RWE erprobt Blockchain für Ladestationen

Aufmacherbild: (C) Túrelio via Wikimedia, CC BY-SA 3.0 

Der Energieversorger RWE erprobt den Einsatz des Transaktions- und Authentifizierungsverfahren Blockchain an Ladestationen für Elektroautos. Carsten Stöcker, Leiter Blockchain Competence Team bei der RWE-Abteilung „Innovation Hub“, sprach im Rahmen des Bühnenmagazins der Intelligenten Welt auf der ConCar Expo 2016. Dort berichtete er von den Anwendungsmöglichkeiten und ersten Erfahrungen aus dem Projekt, das den Namen „Blockcharge“ trägt.

Die Blockchain-Technologie nehme den „Digital Superstars“ wie Google oder Facebook die Hoheit über Daten und Transaktionen weg, so Carsten Stöcker. Deshalb sei die Blockchain ein wichtiger Schritt zur Demokratisierung solcher Funktionen. Vor diesem Hintergrund bereite sich der Energieversorger RWE schon heute auf die Nutzung der disruptiven Technologie vor – und auf die Veränderungen, die sich daraus für seine Prozesse und Geschäftsmodelle ergeben. Neben Individuen und Unternehmen beziehungsweise Organisationen müssten sich Anbieter wie RWE in Zukunft auf eine dritte Art von Kunden vorbereiten: Maschinen, die untereinander Transaktionen durchführen.

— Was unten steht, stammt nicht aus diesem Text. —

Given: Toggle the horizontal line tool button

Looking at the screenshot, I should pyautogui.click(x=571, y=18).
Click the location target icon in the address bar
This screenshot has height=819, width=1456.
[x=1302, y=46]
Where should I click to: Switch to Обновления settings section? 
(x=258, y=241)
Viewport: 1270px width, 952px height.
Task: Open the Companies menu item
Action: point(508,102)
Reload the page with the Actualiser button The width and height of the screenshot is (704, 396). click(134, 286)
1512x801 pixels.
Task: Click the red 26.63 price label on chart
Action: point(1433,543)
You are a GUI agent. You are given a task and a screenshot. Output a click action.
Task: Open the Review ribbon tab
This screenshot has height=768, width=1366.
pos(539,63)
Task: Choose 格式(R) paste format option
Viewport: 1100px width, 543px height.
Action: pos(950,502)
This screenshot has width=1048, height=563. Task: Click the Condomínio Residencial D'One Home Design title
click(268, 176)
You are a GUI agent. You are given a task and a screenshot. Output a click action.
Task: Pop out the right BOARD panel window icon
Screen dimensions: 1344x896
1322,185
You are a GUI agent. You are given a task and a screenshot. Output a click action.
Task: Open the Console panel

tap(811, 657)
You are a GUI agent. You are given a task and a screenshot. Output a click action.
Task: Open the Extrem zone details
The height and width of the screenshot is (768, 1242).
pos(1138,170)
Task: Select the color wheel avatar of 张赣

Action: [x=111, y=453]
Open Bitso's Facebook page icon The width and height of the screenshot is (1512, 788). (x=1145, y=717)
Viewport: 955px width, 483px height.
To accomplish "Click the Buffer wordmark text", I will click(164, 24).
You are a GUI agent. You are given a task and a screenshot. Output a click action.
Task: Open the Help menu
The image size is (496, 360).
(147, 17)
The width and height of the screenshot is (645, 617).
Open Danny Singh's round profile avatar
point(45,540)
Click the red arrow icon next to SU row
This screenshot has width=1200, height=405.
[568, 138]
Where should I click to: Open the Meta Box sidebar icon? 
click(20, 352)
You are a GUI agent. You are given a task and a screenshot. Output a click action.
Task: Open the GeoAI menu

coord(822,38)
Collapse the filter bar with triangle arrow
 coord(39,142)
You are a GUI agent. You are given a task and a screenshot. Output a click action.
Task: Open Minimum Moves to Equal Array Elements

Wie dies praktisch aussehen könnte, beschrieb der Leiter des Blochchain Competence Teams bei RWE am Beispiel der Transaktion an einer Ladestation für Elektroautos: Beim sogenannten „Blockcharge“-Projekt ist das Crypto-Wallet, also die digitale Geldbörse, direkt im Fahrzeug integriert. Möglich sei aber auch die Transaktion über eine App. Schon vor der Ankunft an der gebuchten Ladestation kann das Fahrzeug diese durch Bereitstellung einer Anzahlung verbindlich reservieren. Denkbar sei auch, dass Fahrzeug und Ladeinfrastruktur bereits im Vorfeld über einen variablen Preis für das Aufladen verhandeln. Beide Seiten genießen dabei die von der Blockchain-Technik gewährleistete Sicherheit: Auto beziehungsweise Fahrer wissen, dass sie nur für tatsächlich bezogene Leistung bezahlen werden. Sollte die Ladestation etwa defekt sein, würde die Anzahlung selbstverständlich zurückerstattet. Der Betreiber der Ladeinfrastruktur kann sich wiederum darauf verlassen, dass die abgegebene Energie zuverlässig bezahlt wird.

Blockcharge nutzt Blockchain zur Abrechnung von Ladevorgängen für Elektroautos

RWE testet das Konzept bereits an 40 Ladestationen und mit einer Flotte von mindestens 20 Elektrofahrzeugen. „Blockcharge“ sei ein gutes Beispiel für die Vorteile, die sich für alle Beteiligten aus der Blockchain-Technologie ergeben:

  • Teilhabe – jeder kann Leistungen anbieten oder nutzen. Sichere Authentifizierung und sichere Bezahlung sind dabei gewährleistet.
  • Effizienz – Transaktionen inklusive der Anzahlung („Deposit“) lassen sich zu einem Bruchteil der Kosten heutiger Bezahlsysteme realisieren. Perspektivisch sieht Carsten Stöcker diese Transaktionskosten im Sub-Cent-Bereich.
  • Datensicherheit – durch das Signieren von Datenübertragungen, sind diese sicher. Und die Beteiligten (Anwender wie Anbieter) bekommen die unmittelbare Kontrolle über ihre Daten zurück.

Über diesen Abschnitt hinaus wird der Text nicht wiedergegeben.